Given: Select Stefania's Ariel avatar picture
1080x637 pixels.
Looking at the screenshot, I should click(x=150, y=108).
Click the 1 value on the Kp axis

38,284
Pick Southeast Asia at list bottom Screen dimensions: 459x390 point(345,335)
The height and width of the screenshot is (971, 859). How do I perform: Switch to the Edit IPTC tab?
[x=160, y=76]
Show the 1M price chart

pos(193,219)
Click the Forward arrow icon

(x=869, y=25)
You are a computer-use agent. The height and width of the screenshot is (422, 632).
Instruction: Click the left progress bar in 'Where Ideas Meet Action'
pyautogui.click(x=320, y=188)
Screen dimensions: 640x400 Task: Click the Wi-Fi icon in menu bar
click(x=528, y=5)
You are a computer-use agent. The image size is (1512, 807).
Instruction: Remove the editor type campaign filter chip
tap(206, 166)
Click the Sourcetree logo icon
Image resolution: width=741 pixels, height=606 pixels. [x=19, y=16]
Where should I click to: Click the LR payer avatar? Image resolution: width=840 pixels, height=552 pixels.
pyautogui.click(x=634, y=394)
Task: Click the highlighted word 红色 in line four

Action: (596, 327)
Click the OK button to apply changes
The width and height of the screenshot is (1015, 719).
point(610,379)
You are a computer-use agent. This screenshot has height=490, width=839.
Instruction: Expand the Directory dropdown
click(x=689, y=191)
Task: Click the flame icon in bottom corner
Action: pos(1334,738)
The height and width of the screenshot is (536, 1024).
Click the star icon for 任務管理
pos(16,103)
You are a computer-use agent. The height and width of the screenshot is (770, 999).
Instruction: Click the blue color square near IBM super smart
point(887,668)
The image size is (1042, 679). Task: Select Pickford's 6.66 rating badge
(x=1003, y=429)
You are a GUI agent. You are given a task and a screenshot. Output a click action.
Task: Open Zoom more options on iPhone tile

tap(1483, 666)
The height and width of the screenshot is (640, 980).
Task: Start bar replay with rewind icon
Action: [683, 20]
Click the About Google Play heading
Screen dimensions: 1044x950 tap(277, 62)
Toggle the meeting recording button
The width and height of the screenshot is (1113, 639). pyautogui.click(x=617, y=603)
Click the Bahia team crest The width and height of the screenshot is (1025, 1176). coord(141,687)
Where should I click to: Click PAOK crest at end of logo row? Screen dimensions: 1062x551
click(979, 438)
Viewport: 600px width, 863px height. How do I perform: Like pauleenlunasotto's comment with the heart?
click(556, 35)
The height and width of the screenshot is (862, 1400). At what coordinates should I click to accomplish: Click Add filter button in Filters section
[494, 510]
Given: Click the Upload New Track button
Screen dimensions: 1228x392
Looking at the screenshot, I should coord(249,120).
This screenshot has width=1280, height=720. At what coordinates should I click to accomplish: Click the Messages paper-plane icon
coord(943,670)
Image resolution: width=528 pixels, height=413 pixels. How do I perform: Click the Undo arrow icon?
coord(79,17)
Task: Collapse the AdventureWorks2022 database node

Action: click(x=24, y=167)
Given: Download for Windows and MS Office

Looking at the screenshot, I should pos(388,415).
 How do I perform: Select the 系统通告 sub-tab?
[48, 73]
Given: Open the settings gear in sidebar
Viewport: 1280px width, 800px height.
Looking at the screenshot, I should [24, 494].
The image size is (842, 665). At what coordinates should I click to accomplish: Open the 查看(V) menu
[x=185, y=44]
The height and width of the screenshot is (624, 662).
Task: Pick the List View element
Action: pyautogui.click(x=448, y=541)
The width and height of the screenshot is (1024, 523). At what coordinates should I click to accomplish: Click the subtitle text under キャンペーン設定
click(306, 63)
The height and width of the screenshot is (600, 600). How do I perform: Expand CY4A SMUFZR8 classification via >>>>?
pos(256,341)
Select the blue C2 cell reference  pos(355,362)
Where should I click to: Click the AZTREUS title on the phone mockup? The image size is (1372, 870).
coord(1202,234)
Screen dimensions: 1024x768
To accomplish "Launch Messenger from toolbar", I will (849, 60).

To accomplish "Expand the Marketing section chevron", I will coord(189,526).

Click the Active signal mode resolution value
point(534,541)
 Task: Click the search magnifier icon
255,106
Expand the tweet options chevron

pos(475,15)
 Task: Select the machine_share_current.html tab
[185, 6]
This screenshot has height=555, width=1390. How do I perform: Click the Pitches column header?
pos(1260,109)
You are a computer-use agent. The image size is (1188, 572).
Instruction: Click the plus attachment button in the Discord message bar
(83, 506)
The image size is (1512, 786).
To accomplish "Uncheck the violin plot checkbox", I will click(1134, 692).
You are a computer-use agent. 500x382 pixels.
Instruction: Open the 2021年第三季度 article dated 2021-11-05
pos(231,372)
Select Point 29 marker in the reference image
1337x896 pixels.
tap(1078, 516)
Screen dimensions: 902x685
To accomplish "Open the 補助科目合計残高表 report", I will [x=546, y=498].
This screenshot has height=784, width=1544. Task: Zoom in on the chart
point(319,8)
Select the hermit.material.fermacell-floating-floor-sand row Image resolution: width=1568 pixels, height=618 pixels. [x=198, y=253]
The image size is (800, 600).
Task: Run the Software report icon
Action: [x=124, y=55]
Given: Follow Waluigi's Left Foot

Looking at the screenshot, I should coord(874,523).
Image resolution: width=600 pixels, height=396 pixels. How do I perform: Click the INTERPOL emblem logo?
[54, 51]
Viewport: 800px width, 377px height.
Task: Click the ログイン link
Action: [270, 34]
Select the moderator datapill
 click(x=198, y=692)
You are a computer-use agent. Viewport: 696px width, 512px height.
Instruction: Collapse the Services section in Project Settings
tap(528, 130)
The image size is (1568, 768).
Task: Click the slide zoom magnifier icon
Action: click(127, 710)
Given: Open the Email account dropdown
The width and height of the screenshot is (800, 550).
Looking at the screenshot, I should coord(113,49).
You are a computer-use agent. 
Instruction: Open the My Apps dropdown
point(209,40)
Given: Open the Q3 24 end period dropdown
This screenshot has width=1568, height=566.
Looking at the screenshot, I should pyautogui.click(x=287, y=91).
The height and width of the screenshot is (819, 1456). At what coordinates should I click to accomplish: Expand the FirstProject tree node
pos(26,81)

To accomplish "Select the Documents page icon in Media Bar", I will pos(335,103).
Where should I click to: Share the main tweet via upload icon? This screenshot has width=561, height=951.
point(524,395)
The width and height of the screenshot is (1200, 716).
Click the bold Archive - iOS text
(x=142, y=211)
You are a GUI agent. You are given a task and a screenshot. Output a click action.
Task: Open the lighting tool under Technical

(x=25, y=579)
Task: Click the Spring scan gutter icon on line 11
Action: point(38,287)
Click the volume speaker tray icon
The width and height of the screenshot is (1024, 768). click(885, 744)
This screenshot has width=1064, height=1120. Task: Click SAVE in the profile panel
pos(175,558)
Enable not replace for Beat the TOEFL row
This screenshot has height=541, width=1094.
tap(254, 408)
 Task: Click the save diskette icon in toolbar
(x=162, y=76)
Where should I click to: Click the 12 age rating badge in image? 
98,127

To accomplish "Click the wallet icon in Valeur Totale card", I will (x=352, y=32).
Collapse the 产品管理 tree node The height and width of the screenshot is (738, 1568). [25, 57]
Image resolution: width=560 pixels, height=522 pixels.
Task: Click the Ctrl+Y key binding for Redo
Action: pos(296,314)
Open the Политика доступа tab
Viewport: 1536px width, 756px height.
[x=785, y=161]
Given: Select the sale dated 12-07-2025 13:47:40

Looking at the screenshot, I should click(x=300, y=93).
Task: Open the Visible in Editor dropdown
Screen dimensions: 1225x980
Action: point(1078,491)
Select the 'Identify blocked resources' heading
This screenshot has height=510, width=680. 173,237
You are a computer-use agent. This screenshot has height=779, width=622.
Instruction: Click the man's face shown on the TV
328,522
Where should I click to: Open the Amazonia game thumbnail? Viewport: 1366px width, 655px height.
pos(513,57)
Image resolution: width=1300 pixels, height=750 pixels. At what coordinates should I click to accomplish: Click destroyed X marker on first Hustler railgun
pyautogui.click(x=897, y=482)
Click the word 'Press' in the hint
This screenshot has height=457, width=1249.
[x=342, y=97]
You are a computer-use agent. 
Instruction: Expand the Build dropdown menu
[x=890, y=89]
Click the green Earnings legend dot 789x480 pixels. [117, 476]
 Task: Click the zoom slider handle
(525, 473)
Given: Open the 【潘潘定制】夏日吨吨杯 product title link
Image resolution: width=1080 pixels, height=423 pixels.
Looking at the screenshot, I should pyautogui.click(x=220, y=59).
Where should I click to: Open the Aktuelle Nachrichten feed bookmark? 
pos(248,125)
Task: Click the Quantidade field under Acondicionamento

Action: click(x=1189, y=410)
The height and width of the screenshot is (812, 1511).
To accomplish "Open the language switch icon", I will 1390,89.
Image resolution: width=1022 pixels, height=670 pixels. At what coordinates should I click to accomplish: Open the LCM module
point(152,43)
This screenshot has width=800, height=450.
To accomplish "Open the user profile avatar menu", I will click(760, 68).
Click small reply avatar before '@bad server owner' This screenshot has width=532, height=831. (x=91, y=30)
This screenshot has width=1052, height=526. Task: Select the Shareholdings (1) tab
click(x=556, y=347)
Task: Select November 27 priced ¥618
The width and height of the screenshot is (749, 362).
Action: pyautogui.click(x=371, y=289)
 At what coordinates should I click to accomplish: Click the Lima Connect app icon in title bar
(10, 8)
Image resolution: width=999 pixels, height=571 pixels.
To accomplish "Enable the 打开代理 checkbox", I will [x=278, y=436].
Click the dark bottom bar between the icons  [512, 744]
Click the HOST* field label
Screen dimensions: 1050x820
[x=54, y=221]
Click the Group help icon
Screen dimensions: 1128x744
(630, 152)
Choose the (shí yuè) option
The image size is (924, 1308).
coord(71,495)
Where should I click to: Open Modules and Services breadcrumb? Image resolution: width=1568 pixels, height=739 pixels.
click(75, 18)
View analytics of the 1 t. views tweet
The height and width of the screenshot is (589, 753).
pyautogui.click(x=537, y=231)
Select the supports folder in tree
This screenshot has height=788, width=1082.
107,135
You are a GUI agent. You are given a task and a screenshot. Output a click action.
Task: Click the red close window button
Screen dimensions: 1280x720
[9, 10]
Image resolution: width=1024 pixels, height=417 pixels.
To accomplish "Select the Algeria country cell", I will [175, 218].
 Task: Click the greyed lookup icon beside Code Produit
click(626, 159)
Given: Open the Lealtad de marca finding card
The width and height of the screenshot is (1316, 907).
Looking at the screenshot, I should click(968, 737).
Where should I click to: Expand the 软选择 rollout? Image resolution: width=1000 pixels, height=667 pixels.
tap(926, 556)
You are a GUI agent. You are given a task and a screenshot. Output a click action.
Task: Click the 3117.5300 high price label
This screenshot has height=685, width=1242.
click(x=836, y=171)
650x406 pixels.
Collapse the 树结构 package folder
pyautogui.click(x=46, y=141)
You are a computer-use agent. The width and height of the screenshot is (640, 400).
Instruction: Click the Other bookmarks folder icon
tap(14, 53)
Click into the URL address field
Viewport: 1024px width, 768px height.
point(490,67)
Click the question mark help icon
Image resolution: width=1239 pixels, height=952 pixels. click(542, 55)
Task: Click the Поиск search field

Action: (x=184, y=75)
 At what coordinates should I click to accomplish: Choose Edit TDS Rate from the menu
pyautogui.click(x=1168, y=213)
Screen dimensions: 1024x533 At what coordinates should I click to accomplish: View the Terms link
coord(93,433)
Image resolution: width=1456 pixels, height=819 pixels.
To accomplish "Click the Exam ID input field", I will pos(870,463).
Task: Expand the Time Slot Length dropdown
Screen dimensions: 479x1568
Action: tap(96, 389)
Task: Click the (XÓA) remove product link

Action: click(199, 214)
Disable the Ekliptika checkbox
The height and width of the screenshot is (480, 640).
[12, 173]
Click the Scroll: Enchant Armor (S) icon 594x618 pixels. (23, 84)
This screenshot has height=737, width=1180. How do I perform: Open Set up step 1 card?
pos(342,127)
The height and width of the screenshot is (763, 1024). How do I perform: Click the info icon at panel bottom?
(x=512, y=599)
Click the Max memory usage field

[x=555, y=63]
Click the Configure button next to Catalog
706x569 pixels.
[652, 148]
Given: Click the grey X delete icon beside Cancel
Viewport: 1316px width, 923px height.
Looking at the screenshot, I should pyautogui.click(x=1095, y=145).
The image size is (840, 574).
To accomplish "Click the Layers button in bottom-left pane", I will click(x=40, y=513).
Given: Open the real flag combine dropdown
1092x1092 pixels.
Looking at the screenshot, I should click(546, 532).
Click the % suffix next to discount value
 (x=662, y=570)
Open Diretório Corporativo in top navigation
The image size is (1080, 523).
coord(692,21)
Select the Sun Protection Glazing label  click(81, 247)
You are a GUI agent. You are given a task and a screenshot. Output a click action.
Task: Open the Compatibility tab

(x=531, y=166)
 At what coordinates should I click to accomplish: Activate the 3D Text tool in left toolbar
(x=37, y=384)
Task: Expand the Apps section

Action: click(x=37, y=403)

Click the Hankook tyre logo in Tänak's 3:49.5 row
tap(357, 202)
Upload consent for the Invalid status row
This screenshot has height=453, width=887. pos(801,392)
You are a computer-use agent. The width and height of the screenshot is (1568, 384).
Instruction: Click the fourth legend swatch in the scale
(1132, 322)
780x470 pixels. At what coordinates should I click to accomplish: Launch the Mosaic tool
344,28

What you will do » If a line in the data contains the string "reference", count it, then give the total and nothing else.

Exercise result » 2